== Segment start ==
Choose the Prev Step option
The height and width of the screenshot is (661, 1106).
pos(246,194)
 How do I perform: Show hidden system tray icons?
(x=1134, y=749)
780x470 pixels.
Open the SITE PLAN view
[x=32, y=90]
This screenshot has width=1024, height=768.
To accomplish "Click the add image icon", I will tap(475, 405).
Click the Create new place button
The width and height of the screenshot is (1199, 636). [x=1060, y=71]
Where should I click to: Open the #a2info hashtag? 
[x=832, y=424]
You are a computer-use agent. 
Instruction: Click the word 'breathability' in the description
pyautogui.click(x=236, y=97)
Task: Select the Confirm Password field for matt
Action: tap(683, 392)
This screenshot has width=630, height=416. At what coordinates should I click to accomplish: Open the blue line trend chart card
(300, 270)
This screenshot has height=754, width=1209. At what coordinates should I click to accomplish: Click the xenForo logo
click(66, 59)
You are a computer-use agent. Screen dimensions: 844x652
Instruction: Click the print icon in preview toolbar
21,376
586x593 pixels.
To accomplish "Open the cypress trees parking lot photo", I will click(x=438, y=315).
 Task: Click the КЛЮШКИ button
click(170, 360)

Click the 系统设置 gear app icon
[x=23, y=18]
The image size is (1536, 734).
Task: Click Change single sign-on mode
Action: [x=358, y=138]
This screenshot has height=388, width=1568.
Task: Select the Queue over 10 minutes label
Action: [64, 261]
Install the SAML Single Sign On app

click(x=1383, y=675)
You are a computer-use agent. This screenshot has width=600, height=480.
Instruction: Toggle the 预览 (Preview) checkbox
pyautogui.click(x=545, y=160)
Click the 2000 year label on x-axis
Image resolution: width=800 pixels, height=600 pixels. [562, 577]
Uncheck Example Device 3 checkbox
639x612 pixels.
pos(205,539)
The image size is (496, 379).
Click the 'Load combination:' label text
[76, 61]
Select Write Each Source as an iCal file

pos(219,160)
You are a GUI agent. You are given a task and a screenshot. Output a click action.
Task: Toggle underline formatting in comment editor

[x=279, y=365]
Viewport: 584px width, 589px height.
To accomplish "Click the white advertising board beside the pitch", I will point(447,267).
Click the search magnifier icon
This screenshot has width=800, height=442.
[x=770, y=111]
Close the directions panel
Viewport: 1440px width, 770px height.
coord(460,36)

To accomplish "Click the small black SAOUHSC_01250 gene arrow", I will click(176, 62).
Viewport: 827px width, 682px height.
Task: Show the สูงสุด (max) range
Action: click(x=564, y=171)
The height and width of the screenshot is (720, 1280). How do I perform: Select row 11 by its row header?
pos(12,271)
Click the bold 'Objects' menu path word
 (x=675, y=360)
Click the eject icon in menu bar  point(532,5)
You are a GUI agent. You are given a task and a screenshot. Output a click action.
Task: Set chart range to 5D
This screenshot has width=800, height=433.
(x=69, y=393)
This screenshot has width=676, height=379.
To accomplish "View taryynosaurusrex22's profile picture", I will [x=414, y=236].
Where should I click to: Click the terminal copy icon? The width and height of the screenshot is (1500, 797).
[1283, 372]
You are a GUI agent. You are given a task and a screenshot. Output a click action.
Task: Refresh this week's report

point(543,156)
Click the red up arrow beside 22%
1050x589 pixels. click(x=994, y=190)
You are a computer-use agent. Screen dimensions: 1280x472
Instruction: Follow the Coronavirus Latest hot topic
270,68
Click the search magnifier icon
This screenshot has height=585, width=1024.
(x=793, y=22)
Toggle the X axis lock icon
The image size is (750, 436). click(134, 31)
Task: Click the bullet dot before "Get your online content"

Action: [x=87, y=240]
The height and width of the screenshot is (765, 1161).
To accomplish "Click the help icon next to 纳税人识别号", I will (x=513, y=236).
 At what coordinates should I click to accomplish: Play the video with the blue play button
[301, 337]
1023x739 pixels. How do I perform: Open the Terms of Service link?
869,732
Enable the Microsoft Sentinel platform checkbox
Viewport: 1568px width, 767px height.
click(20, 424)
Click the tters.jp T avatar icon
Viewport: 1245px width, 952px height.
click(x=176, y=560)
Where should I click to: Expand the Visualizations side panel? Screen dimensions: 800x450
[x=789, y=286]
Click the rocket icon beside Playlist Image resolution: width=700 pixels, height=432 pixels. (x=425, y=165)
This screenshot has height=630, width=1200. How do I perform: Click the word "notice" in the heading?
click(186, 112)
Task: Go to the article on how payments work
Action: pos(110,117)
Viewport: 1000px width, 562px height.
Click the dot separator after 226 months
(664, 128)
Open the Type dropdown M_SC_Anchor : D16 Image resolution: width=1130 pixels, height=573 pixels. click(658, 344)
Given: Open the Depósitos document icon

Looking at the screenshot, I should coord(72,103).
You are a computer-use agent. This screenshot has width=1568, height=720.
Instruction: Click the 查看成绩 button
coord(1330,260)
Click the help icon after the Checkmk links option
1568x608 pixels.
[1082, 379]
== Segment end ==
■ What the task requires ■
The lines above are to be retyped exactly, with none omitted.

■ Answer section ■
Choose the Prev Step option
The height and width of the screenshot is (661, 1106).
pos(246,194)
 How do I perform: Show hidden system tray icons?
(x=1134, y=749)
780x470 pixels.
Open the SITE PLAN view
[x=32, y=90]
This screenshot has width=1024, height=768.
To accomplish "Click the add image icon", I will tap(475, 405).
Click the Create new place button
The width and height of the screenshot is (1199, 636). [x=1060, y=71]
Where should I click to: Open the #a2info hashtag? 
[x=832, y=424]
You are a computer-use agent. 
Instruction: Click the word 'breathability' in the description
pyautogui.click(x=236, y=97)
Task: Select the Confirm Password field for matt
Action: tap(683, 392)
This screenshot has width=630, height=416. At what coordinates should I click to accomplish: Open the blue line trend chart card
(300, 270)
This screenshot has height=754, width=1209. At what coordinates should I click to accomplish: Click the xenForo logo
click(66, 59)
You are a computer-use agent. Screen dimensions: 844x652
Instruction: Click the print icon in preview toolbar
21,376
586x593 pixels.
To accomplish "Open the cypress trees parking lot photo", I will click(x=438, y=315).
 Task: Click the КЛЮШКИ button
click(170, 360)

Click the 系统设置 gear app icon
[x=23, y=18]
The image size is (1536, 734).
Task: Click Change single sign-on mode
Action: [x=358, y=138]
This screenshot has height=388, width=1568.
Task: Select the Queue over 10 minutes label
Action: [64, 261]
Install the SAML Single Sign On app

click(x=1383, y=675)
You are a computer-use agent. This screenshot has width=600, height=480.
Instruction: Toggle the 预览 (Preview) checkbox
pyautogui.click(x=545, y=160)
Click the 2000 year label on x-axis
Image resolution: width=800 pixels, height=600 pixels. [562, 577]
Uncheck Example Device 3 checkbox
639x612 pixels.
pos(205,539)
The image size is (496, 379).
Click the 'Load combination:' label text
[76, 61]
Select Write Each Source as an iCal file

pos(219,160)
You are a GUI agent. You are given a task and a screenshot. Output a click action.
Task: Toggle underline formatting in comment editor

[x=279, y=365]
Viewport: 584px width, 589px height.
To accomplish "Click the white advertising board beside the pitch", I will point(447,267).
Click the search magnifier icon
This screenshot has width=800, height=442.
[x=770, y=111]
Close the directions panel
Viewport: 1440px width, 770px height.
coord(460,36)

To accomplish "Click the small black SAOUHSC_01250 gene arrow", I will click(176, 62).
Viewport: 827px width, 682px height.
Task: Show the สูงสุด (max) range
Action: click(x=564, y=171)
The height and width of the screenshot is (720, 1280). How do I perform: Select row 11 by its row header?
pos(12,271)
Click the bold 'Objects' menu path word
 (x=675, y=360)
Click the eject icon in menu bar  point(532,5)
You are a GUI agent. You are given a task and a screenshot. Output a click action.
Task: Set chart range to 5D
This screenshot has width=800, height=433.
(x=69, y=393)
This screenshot has width=676, height=379.
To accomplish "View taryynosaurusrex22's profile picture", I will [x=414, y=236].
Where should I click to: Click the terminal copy icon? The width and height of the screenshot is (1500, 797).
[1283, 372]
You are a GUI agent. You are given a task and a screenshot. Output a click action.
Task: Refresh this week's report

point(543,156)
Click the red up arrow beside 22%
1050x589 pixels. click(x=994, y=190)
You are a computer-use agent. Screen dimensions: 1280x472
Instruction: Follow the Coronavirus Latest hot topic
270,68
Click the search magnifier icon
This screenshot has height=585, width=1024.
(x=793, y=22)
Toggle the X axis lock icon
The image size is (750, 436). click(134, 31)
Task: Click the bullet dot before "Get your online content"

Action: [x=87, y=240]
The height and width of the screenshot is (765, 1161).
To accomplish "Click the help icon next to 纳税人识别号", I will (x=513, y=236).
 At what coordinates should I click to accomplish: Play the video with the blue play button
[301, 337]
1023x739 pixels. How do I perform: Open the Terms of Service link?
869,732
Enable the Microsoft Sentinel platform checkbox
Viewport: 1568px width, 767px height.
click(20, 424)
Click the tters.jp T avatar icon
Viewport: 1245px width, 952px height.
click(x=176, y=560)
Where should I click to: Expand the Visualizations side panel? Screen dimensions: 800x450
[x=789, y=286]
Click the rocket icon beside Playlist Image resolution: width=700 pixels, height=432 pixels. (x=425, y=165)
This screenshot has height=630, width=1200. How do I perform: Click the word "notice" in the heading?
click(186, 112)
Task: Go to the article on how payments work
Action: pos(110,117)
Viewport: 1000px width, 562px height.
Click the dot separator after 226 months
(664, 128)
Open the Type dropdown M_SC_Anchor : D16 Image resolution: width=1130 pixels, height=573 pixels. click(658, 344)
Given: Open the Depósitos document icon

Looking at the screenshot, I should coord(72,103).
You are a computer-use agent. This screenshot has width=1568, height=720.
Instruction: Click the 查看成绩 button
coord(1330,260)
Click the help icon after the Checkmk links option
1568x608 pixels.
[1082, 379]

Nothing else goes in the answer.